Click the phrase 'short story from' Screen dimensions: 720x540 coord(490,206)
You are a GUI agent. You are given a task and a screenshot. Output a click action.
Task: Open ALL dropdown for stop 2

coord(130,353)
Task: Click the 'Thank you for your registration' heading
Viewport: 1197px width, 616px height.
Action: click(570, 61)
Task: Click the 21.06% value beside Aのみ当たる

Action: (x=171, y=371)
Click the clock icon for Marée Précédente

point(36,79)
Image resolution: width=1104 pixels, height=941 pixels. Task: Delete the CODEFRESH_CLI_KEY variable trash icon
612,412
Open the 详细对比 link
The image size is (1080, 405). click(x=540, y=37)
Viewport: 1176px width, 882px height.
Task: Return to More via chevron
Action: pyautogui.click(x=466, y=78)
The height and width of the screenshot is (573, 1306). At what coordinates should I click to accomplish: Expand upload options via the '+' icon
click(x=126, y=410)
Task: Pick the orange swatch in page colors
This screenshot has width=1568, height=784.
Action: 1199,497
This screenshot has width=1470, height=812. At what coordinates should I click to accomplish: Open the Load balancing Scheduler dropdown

☆ ☆ ☆ ☆ ☆

Please give the data again in full, exactly as written.

## Solution below
Click the phrase 'short story from' Screen dimensions: 720x540 coord(490,206)
You are a GUI agent. You are given a task and a screenshot. Output a click action.
Task: Open ALL dropdown for stop 2

coord(130,353)
Task: Click the 'Thank you for your registration' heading
Viewport: 1197px width, 616px height.
Action: click(570, 61)
Task: Click the 21.06% value beside Aのみ当たる

Action: (x=171, y=371)
Click the clock icon for Marée Précédente

point(36,79)
Image resolution: width=1104 pixels, height=941 pixels. Task: Delete the CODEFRESH_CLI_KEY variable trash icon
612,412
Open the 详细对比 link
The image size is (1080, 405). click(x=540, y=37)
Viewport: 1176px width, 882px height.
Task: Return to More via chevron
Action: pyautogui.click(x=466, y=78)
The height and width of the screenshot is (573, 1306). At what coordinates should I click to accomplish: Expand upload options via the '+' icon
click(x=126, y=410)
Task: Pick the orange swatch in page colors
This screenshot has width=1568, height=784.
Action: 1199,497
This screenshot has width=1470, height=812. At what coordinates should I click to accomplish: Open the Load balancing Scheduler dropdown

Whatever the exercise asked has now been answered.